La presidenta de la Fundación de Víctimas del Terrorismo, Maite Pagazaurtundua, achacó ayer el plan de paz presentado por el lehendakari a su «poca y mala conciencia», que, a su juicio, surge de la escasa atención que se ha prestado a las víctimas «durante tantos años de gobierno nacionalista». La edil socialista, quien participó en la presentación del libro 'Olvidados' de Iñaki Arteta y Alfonso Galletero, rechazó también que se mezclen las medidas a favor de este colectivo con alusiones a los presos etarras y a las denuncias de supuestas torturas.

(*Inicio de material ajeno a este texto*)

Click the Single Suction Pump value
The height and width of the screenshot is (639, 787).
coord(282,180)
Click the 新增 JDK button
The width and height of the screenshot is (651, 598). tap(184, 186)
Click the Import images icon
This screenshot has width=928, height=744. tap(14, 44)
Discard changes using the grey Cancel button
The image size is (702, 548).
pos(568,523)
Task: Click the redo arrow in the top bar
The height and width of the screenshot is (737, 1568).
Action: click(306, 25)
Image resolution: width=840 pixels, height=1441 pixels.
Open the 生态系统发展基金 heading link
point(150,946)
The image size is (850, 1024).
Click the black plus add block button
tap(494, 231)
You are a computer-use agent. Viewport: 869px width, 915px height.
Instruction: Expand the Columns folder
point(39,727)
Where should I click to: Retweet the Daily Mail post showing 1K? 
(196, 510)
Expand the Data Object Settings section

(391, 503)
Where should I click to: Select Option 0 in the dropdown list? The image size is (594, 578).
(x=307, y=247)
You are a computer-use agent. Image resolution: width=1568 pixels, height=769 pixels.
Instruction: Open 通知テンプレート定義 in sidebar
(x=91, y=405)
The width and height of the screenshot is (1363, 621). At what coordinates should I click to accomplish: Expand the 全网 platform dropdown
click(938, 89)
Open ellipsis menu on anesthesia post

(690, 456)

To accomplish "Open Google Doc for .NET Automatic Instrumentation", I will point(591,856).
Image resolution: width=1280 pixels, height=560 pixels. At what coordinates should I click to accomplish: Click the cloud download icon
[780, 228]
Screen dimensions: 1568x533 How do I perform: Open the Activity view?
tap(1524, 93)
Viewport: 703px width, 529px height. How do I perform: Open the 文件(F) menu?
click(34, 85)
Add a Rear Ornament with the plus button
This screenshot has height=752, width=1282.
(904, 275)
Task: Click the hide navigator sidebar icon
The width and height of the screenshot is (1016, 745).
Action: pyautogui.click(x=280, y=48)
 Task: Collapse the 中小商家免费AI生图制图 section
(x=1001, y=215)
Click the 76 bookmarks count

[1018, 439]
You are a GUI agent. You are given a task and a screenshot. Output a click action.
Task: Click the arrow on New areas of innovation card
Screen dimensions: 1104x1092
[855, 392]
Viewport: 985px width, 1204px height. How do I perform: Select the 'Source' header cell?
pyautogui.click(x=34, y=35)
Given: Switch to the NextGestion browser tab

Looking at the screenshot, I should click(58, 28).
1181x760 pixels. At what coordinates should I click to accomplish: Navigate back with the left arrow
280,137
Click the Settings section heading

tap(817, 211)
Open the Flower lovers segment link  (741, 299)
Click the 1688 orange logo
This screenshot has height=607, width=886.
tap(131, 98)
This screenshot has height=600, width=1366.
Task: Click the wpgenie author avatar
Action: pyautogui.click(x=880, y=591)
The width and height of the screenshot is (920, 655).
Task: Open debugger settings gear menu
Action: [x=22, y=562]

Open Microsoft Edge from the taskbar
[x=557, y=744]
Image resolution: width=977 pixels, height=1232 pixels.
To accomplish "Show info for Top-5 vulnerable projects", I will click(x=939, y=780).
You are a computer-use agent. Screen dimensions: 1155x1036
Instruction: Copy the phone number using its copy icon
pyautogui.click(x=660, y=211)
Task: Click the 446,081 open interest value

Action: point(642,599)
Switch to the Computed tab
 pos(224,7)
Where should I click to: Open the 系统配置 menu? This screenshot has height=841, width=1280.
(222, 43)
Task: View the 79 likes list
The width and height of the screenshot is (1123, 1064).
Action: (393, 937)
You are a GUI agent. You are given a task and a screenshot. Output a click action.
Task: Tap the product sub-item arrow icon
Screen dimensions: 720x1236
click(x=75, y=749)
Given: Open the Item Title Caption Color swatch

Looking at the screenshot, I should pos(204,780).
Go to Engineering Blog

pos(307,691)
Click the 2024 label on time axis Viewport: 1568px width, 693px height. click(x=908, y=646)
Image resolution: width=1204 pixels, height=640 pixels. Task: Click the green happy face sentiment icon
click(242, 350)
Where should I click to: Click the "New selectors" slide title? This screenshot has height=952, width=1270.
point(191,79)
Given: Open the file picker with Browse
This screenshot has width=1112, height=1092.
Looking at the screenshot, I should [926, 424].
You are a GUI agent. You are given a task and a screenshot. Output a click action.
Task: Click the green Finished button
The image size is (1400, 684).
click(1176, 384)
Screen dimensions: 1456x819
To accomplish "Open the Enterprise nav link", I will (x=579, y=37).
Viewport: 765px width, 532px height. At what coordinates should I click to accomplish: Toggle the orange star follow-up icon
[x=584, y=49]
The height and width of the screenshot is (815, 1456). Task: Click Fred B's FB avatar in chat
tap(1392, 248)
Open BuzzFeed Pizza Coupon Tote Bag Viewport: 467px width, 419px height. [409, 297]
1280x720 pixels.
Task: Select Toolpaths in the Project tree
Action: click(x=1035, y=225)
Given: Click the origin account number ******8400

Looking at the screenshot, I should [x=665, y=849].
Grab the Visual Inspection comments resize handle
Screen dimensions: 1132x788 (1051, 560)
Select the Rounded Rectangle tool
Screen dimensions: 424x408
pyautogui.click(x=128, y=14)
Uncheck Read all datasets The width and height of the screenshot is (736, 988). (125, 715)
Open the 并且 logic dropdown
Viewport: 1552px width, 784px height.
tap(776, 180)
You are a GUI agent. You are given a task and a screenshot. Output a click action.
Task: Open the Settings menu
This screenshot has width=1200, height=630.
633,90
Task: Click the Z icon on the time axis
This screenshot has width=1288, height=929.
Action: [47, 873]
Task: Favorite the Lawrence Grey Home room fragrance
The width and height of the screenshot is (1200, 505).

En parecidos términos se expresó la portavoz de Covite, Cristina Cuesta, que acusó al Gobierno vasco de estar «más sensibilizado» con los derechos de los presos que con los de las víctimas. De hecho, en un comunicado Covite acusó a Ibarretxe de «equiparar en parte a las víctimas y a los asesinos» y consideró que el plan supone «un nuevo plus añadido de sufrimiento por el que se pretende reconciliar a la sociedad mediante el apoyo ficticio a la memoria de las víctimas pero manteniendo muy contentos a los terroristas, legalizando a sus amigos de Batasuna».
La presidenta del PP vasco, María San Gil, consideró que el plan carece de credibilidad y es un «disfraz» para ocultar que Ibarretxe «quiere seguir construyendo Euskadi de la mano de Otegi».